Il punto chiave è che da due secoli a oggi, più o meno il tempo della nascita dei motori a idrocarburi, i materiali a disposizione dei progettisti sono aumentati, cambiati, persino inventati piuttosto che semplicemente scoperti. Si pensi, per esempio, all’utilizzo dell’alluminio – applicato in aviazione da un secolo – e dei materiali compositi come le fibre di carbonio. Quindi i semi-metalli che uniscono le due tipologie.
Motori termici ed elettrici, margini ancora ampi
Ebbene, i motori termici hanno ancora grandi margini di sviluppo così come enormi sono quelli dei motori elettrici. I primi devono combattere con la produzione di calore, il consumo di carburante e le emissioni, i secondi riducendo l’energia necessaria e sempre il calore. Entrambi poi possono migliorare sul peso.
Con la spada di Damocle del 2035 per lo stop alla vendita dei motori termici si rischia anche il collasso della ricerca in questo campo, rinunciando a studiare l’applicazione di materiali che negli ultimi venticinque anni sono stati letteralmente inventati utilizzandone altri come base. Senza domanda, niente motivi per fare ricerca.
Se oggi abbiamo motori diesel e benzina che raggiungono l’efficienza del 45%, il traguardo del 50-55% è ritenuto possibile. Significherebbe, in termini di uso quotidiano, disporre di utilitarie con consumi prossimi ai 45 km per litro di carburante e potenze idonee per spostare 5 persone su mezzi che pesano meno di una tonnellata.
Tali propulsori potrebbero nascere per impiegare carburanti sintetici o prodotti da fonti vegetali, integrare altre fonti d’energia come le celle a combustibile e unità elettrificate a supporto, soprattutto per i regimi più bassi, quando disporre dell’elevata coppia propria del motore elettrico favorisce il risparmio del carburante.
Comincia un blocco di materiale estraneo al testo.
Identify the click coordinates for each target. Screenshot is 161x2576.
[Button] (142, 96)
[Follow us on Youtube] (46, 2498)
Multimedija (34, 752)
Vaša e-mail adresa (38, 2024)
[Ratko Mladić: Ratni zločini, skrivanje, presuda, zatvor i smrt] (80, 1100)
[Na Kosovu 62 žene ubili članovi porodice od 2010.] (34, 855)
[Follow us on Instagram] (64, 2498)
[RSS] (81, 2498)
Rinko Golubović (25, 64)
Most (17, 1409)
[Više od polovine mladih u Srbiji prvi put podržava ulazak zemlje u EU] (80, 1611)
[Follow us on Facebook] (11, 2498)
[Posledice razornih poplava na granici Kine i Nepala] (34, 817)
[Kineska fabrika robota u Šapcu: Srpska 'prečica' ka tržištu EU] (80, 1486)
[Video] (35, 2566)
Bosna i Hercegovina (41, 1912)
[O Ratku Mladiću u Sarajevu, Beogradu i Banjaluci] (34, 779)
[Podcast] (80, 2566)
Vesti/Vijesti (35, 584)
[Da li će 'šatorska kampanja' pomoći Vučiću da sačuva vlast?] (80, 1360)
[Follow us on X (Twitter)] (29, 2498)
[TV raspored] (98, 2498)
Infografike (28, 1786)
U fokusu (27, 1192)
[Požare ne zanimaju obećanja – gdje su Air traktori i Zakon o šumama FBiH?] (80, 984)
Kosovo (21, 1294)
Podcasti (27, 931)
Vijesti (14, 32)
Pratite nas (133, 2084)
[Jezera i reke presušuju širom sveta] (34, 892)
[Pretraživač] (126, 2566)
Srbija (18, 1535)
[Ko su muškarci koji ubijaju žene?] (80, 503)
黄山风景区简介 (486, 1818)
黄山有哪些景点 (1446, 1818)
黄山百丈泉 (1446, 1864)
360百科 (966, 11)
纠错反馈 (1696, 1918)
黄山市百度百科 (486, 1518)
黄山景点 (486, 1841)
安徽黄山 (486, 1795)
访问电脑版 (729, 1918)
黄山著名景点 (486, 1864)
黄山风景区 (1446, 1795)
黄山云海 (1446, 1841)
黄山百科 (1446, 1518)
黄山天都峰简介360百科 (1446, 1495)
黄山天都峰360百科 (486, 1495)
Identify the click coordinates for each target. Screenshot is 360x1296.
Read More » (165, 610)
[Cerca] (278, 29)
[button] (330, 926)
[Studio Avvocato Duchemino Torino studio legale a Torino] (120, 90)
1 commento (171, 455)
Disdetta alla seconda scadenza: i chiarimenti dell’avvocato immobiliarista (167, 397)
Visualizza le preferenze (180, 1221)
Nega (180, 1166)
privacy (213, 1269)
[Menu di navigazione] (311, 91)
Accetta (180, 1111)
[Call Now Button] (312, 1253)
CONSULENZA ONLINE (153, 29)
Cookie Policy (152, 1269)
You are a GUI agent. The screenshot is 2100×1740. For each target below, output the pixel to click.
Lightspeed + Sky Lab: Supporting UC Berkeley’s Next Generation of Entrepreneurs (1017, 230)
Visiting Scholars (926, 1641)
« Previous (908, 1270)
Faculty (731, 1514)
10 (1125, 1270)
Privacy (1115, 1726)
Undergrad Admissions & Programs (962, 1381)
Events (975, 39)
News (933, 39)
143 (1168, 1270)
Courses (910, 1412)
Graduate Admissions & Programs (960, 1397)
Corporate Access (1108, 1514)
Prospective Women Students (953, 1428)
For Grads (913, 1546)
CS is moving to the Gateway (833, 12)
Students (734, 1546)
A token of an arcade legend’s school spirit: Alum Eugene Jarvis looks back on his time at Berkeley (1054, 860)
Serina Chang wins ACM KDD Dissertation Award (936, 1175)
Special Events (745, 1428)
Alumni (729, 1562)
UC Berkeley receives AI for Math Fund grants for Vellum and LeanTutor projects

Infine, sviluppare significa anche provare materiali nuovi, applicare nuove lavorazioni, per esempio quelle basate sulle nanotecnologie o la stampa tridimensionale. Le possibilità sono infinite, comprese quelle di poter evolvere automezzi esistenti con l’applicazione di retrofit basati su prodotti di ultima generazione.
Lavorazioni innovative e nuove professioni a rischio
C’è ancora molto da lavorare per ridurre gli attriti tra parti meccaniche in movimento, per l’eliminazione delle cosiddette “perdite di energia” che se considerate singolarmente possono sembrare irrilevanti ma che sommate abbassano proprio l’efficienza.
Tempo fa il capo di Audi, Gernot Döllner, affermò di voler proseguire la produzione dei motori termici oltre le date comunicate in passato, spiegando che lo sviluppo di diesel e benzina andrà avanti ancora per molti anni.
Lo stesso sta facendo Toyota, puntando su innovazioni ottenute sommando piccoli miglioramenti in tutte le tecnologie presenti su ogni sistema di propulsione moderno, finanche al peso dei cablaggi, dei connettori elettrici e delle batterie.
Le direzioni nelle quali si fa ricerca comprendono anche la diagnostica predittiva (un altro fattore derivato dall’aviazione, nel quale è il componente che comunica il suo stato di funzionamento), il pompaggio dei fluidi, la riduzione dell’energia necessaria per comprimere l’aria nei cilindri.
Insomma: c’è lavoro per ogni tipo di tecnico e ingegnere, anche questi posti di lavoro destinati a scomparire per scelte ideologiche. E la storia insegna che ogni volta che si è persa una competenza, per recuperare c’è voluta molta più “energia”.